Extracted data entries:

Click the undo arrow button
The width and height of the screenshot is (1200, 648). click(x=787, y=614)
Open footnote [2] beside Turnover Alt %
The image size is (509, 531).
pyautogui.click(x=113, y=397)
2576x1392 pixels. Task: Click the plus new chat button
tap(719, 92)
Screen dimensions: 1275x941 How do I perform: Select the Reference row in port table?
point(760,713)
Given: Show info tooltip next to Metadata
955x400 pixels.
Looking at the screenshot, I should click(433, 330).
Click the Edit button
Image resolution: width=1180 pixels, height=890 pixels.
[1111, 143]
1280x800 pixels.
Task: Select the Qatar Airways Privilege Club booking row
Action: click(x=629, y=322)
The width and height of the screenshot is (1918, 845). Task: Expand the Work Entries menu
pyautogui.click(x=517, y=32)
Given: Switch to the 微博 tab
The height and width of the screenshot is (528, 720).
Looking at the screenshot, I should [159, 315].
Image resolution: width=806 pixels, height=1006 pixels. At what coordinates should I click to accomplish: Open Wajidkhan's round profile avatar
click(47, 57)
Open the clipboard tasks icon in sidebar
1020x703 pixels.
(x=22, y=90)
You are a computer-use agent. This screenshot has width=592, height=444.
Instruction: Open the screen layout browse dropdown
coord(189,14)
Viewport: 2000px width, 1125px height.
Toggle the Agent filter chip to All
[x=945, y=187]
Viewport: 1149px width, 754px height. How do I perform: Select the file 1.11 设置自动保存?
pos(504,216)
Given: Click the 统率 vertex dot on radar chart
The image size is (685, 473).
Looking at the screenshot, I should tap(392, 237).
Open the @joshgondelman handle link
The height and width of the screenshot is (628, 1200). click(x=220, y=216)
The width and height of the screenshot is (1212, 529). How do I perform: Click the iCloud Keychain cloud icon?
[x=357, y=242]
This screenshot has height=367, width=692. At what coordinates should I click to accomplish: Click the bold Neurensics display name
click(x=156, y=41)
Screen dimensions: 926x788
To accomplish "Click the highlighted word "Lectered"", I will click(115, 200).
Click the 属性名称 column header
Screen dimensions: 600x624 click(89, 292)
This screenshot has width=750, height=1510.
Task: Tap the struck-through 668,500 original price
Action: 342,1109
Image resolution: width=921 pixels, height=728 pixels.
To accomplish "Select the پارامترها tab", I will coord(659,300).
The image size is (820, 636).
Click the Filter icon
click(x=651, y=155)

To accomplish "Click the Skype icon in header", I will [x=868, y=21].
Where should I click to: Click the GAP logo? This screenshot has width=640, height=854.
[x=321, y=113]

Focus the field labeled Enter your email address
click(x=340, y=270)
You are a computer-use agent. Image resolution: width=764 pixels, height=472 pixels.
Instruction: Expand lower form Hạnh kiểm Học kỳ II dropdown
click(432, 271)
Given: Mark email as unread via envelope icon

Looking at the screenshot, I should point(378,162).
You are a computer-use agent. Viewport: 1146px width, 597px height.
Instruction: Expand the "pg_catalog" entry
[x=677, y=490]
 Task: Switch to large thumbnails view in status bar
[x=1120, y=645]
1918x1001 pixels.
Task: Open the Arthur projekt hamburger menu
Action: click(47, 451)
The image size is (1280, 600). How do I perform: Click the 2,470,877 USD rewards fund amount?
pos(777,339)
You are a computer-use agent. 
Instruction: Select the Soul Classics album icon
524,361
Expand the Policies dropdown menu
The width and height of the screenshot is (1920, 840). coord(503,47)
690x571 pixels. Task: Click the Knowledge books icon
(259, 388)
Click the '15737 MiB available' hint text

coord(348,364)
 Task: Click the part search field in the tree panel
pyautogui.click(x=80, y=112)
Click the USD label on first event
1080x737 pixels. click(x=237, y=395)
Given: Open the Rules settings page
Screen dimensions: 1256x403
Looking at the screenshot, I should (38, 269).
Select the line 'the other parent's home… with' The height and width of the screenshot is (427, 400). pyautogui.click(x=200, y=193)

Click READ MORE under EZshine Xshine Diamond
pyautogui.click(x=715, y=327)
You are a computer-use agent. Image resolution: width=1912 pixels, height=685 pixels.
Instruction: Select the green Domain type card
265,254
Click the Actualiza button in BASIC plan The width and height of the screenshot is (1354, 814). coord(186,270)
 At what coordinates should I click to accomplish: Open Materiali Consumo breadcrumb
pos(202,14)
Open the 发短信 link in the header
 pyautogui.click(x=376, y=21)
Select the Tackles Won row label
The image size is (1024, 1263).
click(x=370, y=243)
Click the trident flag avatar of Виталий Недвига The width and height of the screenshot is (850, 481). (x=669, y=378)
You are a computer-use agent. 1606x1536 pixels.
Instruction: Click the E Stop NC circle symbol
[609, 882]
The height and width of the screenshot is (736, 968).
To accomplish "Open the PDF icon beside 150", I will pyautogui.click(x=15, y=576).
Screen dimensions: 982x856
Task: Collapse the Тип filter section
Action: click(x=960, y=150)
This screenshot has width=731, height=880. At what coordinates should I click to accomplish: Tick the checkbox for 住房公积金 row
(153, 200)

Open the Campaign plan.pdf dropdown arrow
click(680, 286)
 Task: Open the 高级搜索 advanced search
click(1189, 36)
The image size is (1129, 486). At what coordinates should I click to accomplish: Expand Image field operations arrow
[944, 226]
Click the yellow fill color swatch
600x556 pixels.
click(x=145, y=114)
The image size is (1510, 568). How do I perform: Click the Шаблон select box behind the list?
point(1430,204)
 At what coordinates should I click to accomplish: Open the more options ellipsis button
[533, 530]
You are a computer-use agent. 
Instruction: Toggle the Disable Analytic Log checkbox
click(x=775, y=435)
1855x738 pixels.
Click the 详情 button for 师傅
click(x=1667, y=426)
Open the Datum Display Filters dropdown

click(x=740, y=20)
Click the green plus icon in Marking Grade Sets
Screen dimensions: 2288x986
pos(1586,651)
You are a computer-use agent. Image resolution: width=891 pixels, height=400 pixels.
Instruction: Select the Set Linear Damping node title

_TASK TO CARRY OUT:_
Output all of the data above without any alteration.

_EXERCISE OUTPUT:_
Click the undo arrow button
The width and height of the screenshot is (1200, 648). click(x=787, y=614)
Open footnote [2] beside Turnover Alt %
The image size is (509, 531).
pyautogui.click(x=113, y=397)
2576x1392 pixels. Task: Click the plus new chat button
tap(719, 92)
Screen dimensions: 1275x941 How do I perform: Select the Reference row in port table?
point(760,713)
Given: Show info tooltip next to Metadata
955x400 pixels.
Looking at the screenshot, I should click(433, 330).
Click the Edit button
Image resolution: width=1180 pixels, height=890 pixels.
[1111, 143]
1280x800 pixels.
Task: Select the Qatar Airways Privilege Club booking row
Action: click(x=629, y=322)
The width and height of the screenshot is (1918, 845). Task: Expand the Work Entries menu
pyautogui.click(x=517, y=32)
Given: Switch to the 微博 tab
The height and width of the screenshot is (528, 720).
Looking at the screenshot, I should [159, 315].
Image resolution: width=806 pixels, height=1006 pixels. At what coordinates should I click to accomplish: Open Wajidkhan's round profile avatar
click(47, 57)
Open the clipboard tasks icon in sidebar
1020x703 pixels.
(x=22, y=90)
You are a computer-use agent. This screenshot has width=592, height=444.
Instruction: Open the screen layout browse dropdown
coord(189,14)
Viewport: 2000px width, 1125px height.
Toggle the Agent filter chip to All
[x=945, y=187]
Viewport: 1149px width, 754px height. How do I perform: Select the file 1.11 设置自动保存?
pos(504,216)
Given: Click the 统率 vertex dot on radar chart
The image size is (685, 473).
Looking at the screenshot, I should tap(392, 237).
Open the @joshgondelman handle link
The height and width of the screenshot is (628, 1200). click(x=220, y=216)
The width and height of the screenshot is (1212, 529). How do I perform: Click the iCloud Keychain cloud icon?
[x=357, y=242]
This screenshot has height=367, width=692. At what coordinates should I click to accomplish: Click the bold Neurensics display name
click(x=156, y=41)
Screen dimensions: 926x788
To accomplish "Click the highlighted word "Lectered"", I will click(115, 200).
Click the 属性名称 column header
Screen dimensions: 600x624 click(89, 292)
This screenshot has width=750, height=1510.
Task: Tap the struck-through 668,500 original price
Action: 342,1109
Image resolution: width=921 pixels, height=728 pixels.
To accomplish "Select the پارامترها tab", I will coord(659,300).
The image size is (820, 636).
Click the Filter icon
click(x=651, y=155)

To accomplish "Click the Skype icon in header", I will [x=868, y=21].
Where should I click to: Click the GAP logo? This screenshot has width=640, height=854.
[x=321, y=113]

Focus the field labeled Enter your email address
click(x=340, y=270)
You are a computer-use agent. Image resolution: width=764 pixels, height=472 pixels.
Instruction: Expand lower form Hạnh kiểm Học kỳ II dropdown
click(432, 271)
Given: Mark email as unread via envelope icon

Looking at the screenshot, I should point(378,162).
You are a computer-use agent. Viewport: 1146px width, 597px height.
Instruction: Expand the "pg_catalog" entry
[x=677, y=490]
 Task: Switch to large thumbnails view in status bar
[x=1120, y=645]
1918x1001 pixels.
Task: Open the Arthur projekt hamburger menu
Action: click(47, 451)
The image size is (1280, 600). How do I perform: Click the 2,470,877 USD rewards fund amount?
pos(777,339)
You are a computer-use agent. 
Instruction: Select the Soul Classics album icon
524,361
Expand the Policies dropdown menu
The width and height of the screenshot is (1920, 840). coord(503,47)
690x571 pixels. Task: Click the Knowledge books icon
(259, 388)
Click the '15737 MiB available' hint text

coord(348,364)
 Task: Click the part search field in the tree panel
pyautogui.click(x=80, y=112)
Click the USD label on first event
1080x737 pixels. click(x=237, y=395)
Given: Open the Rules settings page
Screen dimensions: 1256x403
Looking at the screenshot, I should (38, 269).
Select the line 'the other parent's home… with' The height and width of the screenshot is (427, 400). pyautogui.click(x=200, y=193)

Click READ MORE under EZshine Xshine Diamond
pyautogui.click(x=715, y=327)
You are a computer-use agent. Image resolution: width=1912 pixels, height=685 pixels.
Instruction: Select the green Domain type card
265,254
Click the Actualiza button in BASIC plan The width and height of the screenshot is (1354, 814). coord(186,270)
 At what coordinates should I click to accomplish: Open Materiali Consumo breadcrumb
pos(202,14)
Open the 发短信 link in the header
 pyautogui.click(x=376, y=21)
Select the Tackles Won row label
The image size is (1024, 1263).
click(x=370, y=243)
Click the trident flag avatar of Виталий Недвига The width and height of the screenshot is (850, 481). (x=669, y=378)
You are a computer-use agent. 1606x1536 pixels.
Instruction: Click the E Stop NC circle symbol
[609, 882]
The height and width of the screenshot is (736, 968).
To accomplish "Open the PDF icon beside 150", I will pyautogui.click(x=15, y=576).
Screen dimensions: 982x856
Task: Collapse the Тип filter section
Action: click(x=960, y=150)
This screenshot has width=731, height=880. At what coordinates should I click to accomplish: Tick the checkbox for 住房公积金 row
(153, 200)

Open the Campaign plan.pdf dropdown arrow
click(680, 286)
 Task: Open the 高级搜索 advanced search
click(1189, 36)
The image size is (1129, 486). At what coordinates should I click to accomplish: Expand Image field operations arrow
[944, 226]
Click the yellow fill color swatch
600x556 pixels.
click(x=145, y=114)
The image size is (1510, 568). How do I perform: Click the Шаблон select box behind the list?
point(1430,204)
 At what coordinates should I click to accomplish: Open the more options ellipsis button
[533, 530]
You are a computer-use agent. 
Instruction: Toggle the Disable Analytic Log checkbox
click(x=775, y=435)
1855x738 pixels.
Click the 详情 button for 师傅
click(x=1667, y=426)
Open the Datum Display Filters dropdown

click(x=740, y=20)
Click the green plus icon in Marking Grade Sets
Screen dimensions: 2288x986
pos(1586,651)
You are a computer-use agent. Image resolution: width=891 pixels, height=400 pixels.
Instruction: Select the Set Linear Damping node title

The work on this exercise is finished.